As you know I’m Nigerian by parentage: both my parents are Yoruba. I even lived in Nigeria for three years (between the ages of three and six), but I have lived in Canada for the past 24 years. And in these 24 years (a scary number that makes me feel quite old), I have visited Nigeria twice: the first time was seven years after moving to Canada and the second time was fifteen years later (last year). This last visit was the best, and I know my visits will only get better and hopefully not as much time will pass between them (by God’s grace).
Since the last visit, I’ve been corresponding with family members and friends by phone and email more regularly. And one thing I notice is that I communicate slightly differently with these friends and family members. It’s not deliberate, and I’m not talking about my accent or use of pidgin or Yoruba (with the exception of my maternal grandma, they usually tell me to just speak English, hmmph!).
So what I mean are things like the following:
- Instead of “What did you study (in school)?” I’ll say What did you read in school?
- I’ll refer to a cell phone as a “set” and a laptop to a “system”
- When the phone card I use to call Naija is about to run out (let me recommend this one, which gives you a minimum of 35 minutes for $2.50…tell me if you have a better one), I’ll say I don’t have any more credit.

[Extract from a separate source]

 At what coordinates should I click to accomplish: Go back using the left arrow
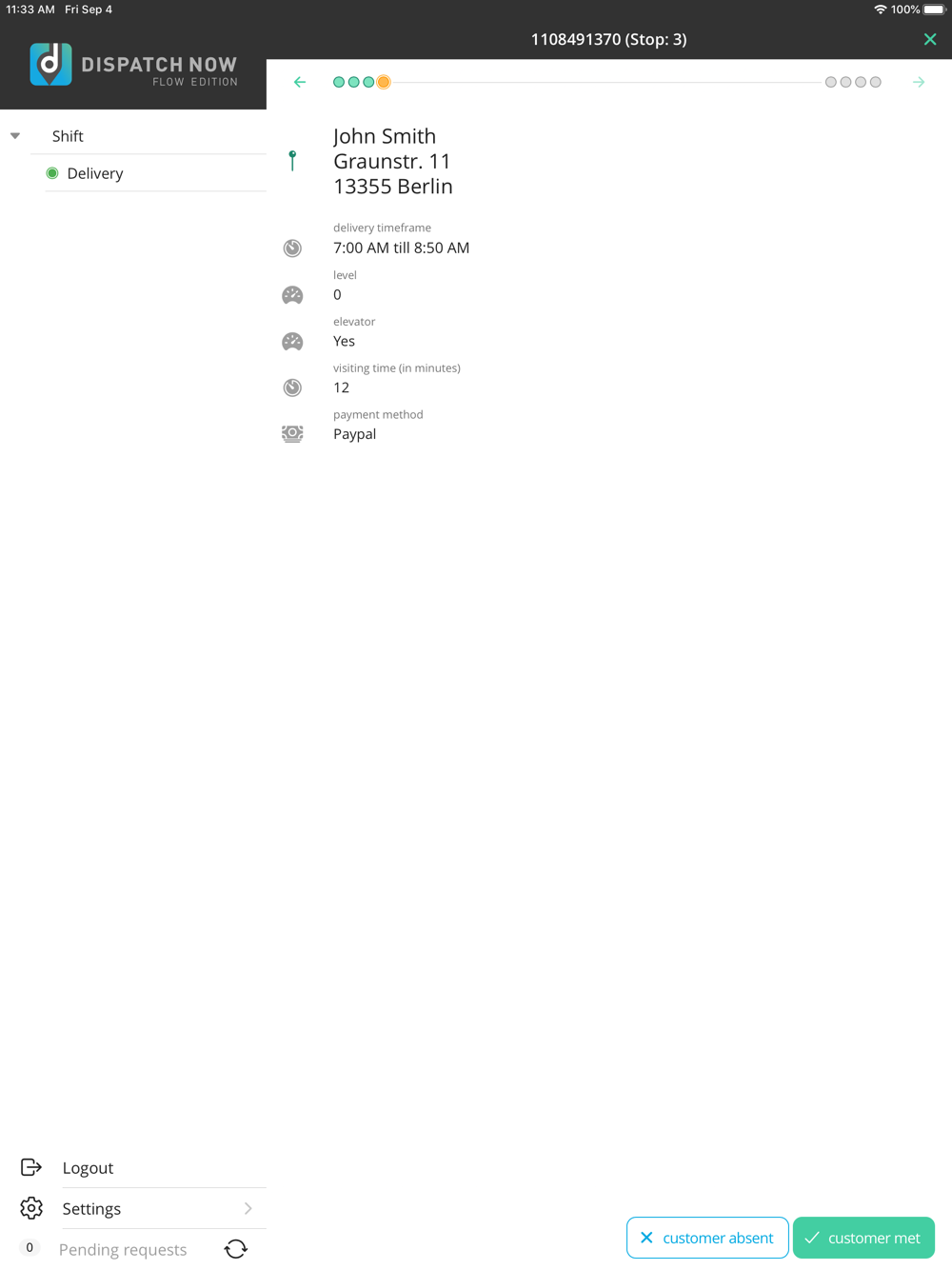(300, 82)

- I’ll send my regards to the parents and siblings of the person I’m speaking to, something I don’t usually do when talking to other people. If I was talking to someone and wondered how their mom/brother/dog was, I’d ask about that person or animal specifically. Now everyone gets “my regards”.
- Mention of NEPA always comes up as does reference to the “network” being bad when the person I’m talking to online disappears.

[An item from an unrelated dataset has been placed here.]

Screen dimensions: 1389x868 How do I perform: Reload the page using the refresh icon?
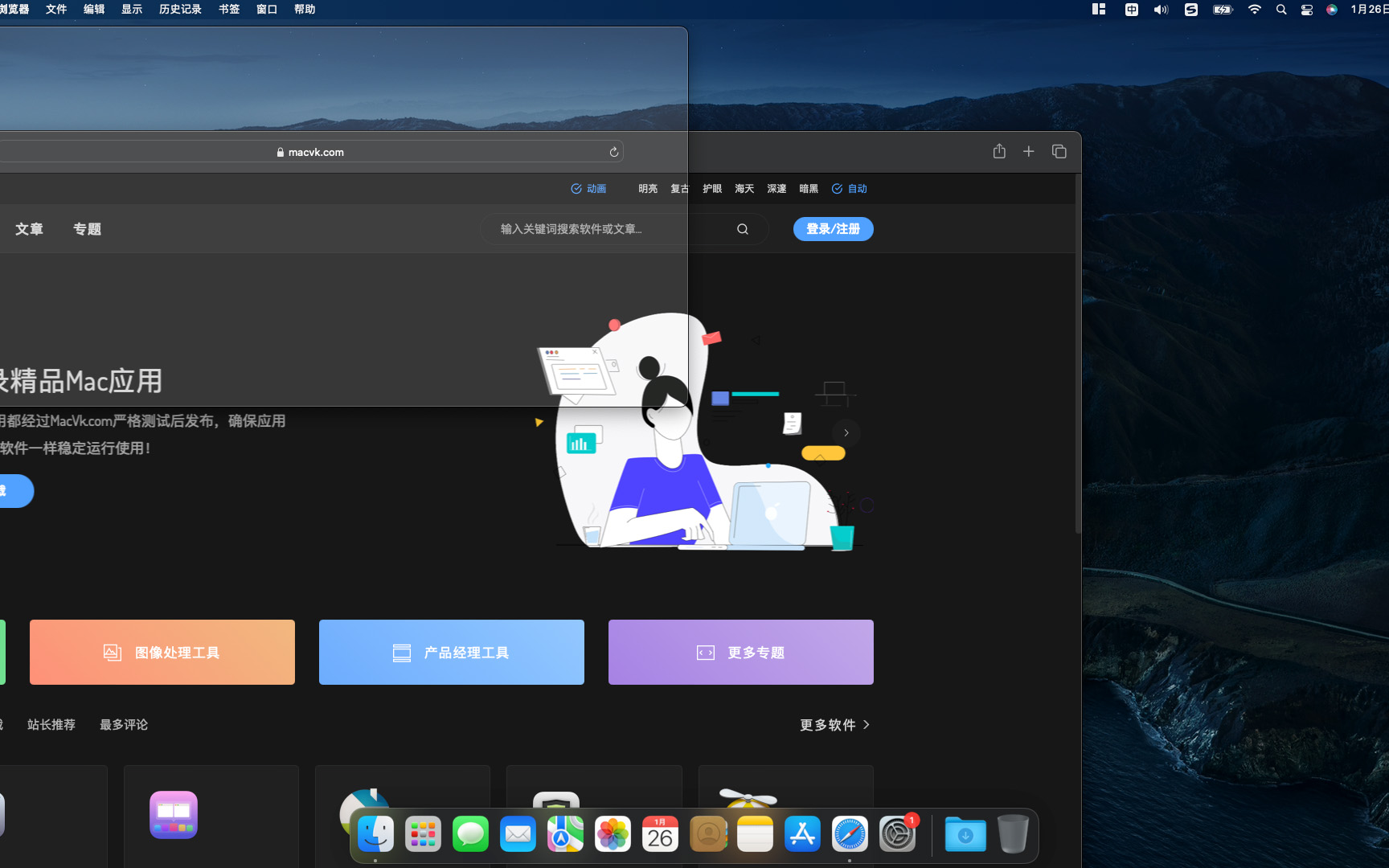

- I’m not sure if it’s the topics that are discussed but the need to exclaim “Thank God!” in response to good things and recognize God’s faithfulness is very strong, as is the need to say “Amen” in response to any good wish that is uttered.
- I’ll sometimes type “takia” in closing an email or chat.
Nothing big, but those were my recent observations. What about you? Does talking to family or friends back home (or if you’re in Nigeria, does talking to family or friends abroad) cause you to communicate differently without doing so deliberately? If so, what are the differences you notice?